* **Text under study**:

Prince of Orange and Stadtholder of Holland, Zeeland, Utrecht, Guelders, and Overijssel
- Reign: 23 April 1625 - 14 March 1647
- Predecessor: Maurice
- Successor: William II
- Born: 29 January 1584 Delft, Dutch Republic
- Died: 14 March 1647 (aged 63) The Hague, Dutch Republic
- Spouse: Amalia of Solms-Braunfels ​ ​(m. 1625)​
- Issue: William II, Prince of Orange Louise Henriette, Duchess of Prussia Henriette Amalia of Nassau Elisabeth of Nassau Isabella Charlotte of Nassau Albertine Agnes of Nassau Henriette Catherine, Princess of Anhalt-Dessau Henry Louis of Nassau Maria, Countess Palatine of Simmern-Kaiserslautern
- House: Orange-Nassau
- Father: William the Silent
- Mother: Louise de Coligny
- Religion: Dutch Reformed
- Signature: Frederick Henry's signature

= Frederick Henry, Prince of Orange =

Prince of Orange and Stadtholder of Holland (1584–1647)

Frederick Henry (Frederik Hendrik; 29 January 1584 – 14 March 1647) was the sovereign prince of Orange and stadtholder of Holland, Zeeland, Utrecht, Guelders, and Overijssel in the Dutch Republic from his older half-brother's death on 23 April 1625 until his death on 14 March 1647. In the last seven years of his life, he was also the stadtholder of Groningen (1640-1647).

* **Recorded information**:
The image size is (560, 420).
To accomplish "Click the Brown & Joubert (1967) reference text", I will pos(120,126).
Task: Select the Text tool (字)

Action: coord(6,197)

* * *

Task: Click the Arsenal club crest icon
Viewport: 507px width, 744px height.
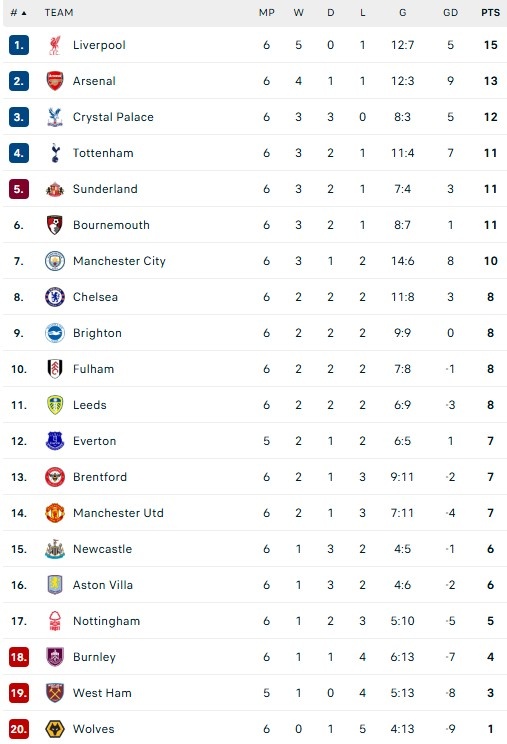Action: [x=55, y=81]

---

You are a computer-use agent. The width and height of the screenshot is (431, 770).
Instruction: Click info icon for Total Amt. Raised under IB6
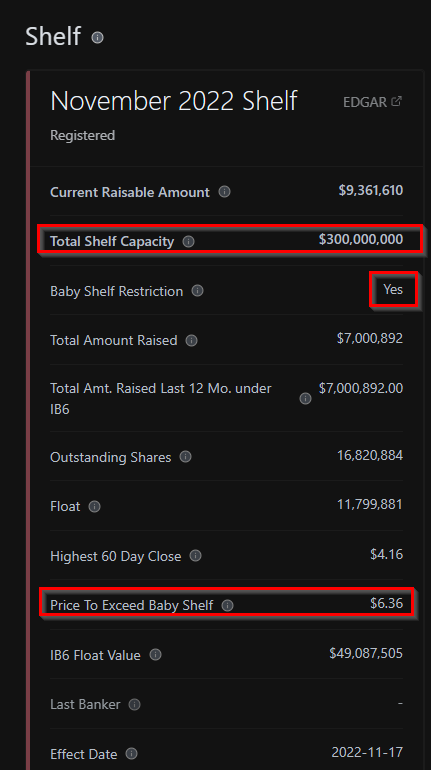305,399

* **Problem set**:
(a) Repeat the passage of the Frederick Henry text starting at "Prince of Orange and Stadtholder of Holland (1584–1647)" and ending at "of Groningen (1640-1647).".
(b) According to the Frederick Henry text, in which years was he also stadtholder of Groningen?

* **Exercise responses**:
(a)
Prince of Orange and Stadtholder of Holland (1584–1647)

Frederick Henry (Frederik Hendrik; 29 January 1584 – 14 March 1647) was the sovereign prince of Orange and stadtholder of Holland, Zeeland, Utrecht, Guelders, and Overijssel in the Dutch Republic from his older half-brother's death on 23 April 1625 until his death on 14 March 1647. In the last seven years of his life, he was also the stadtholder of Groningen (1640-1647).

(b) 1640 to 1647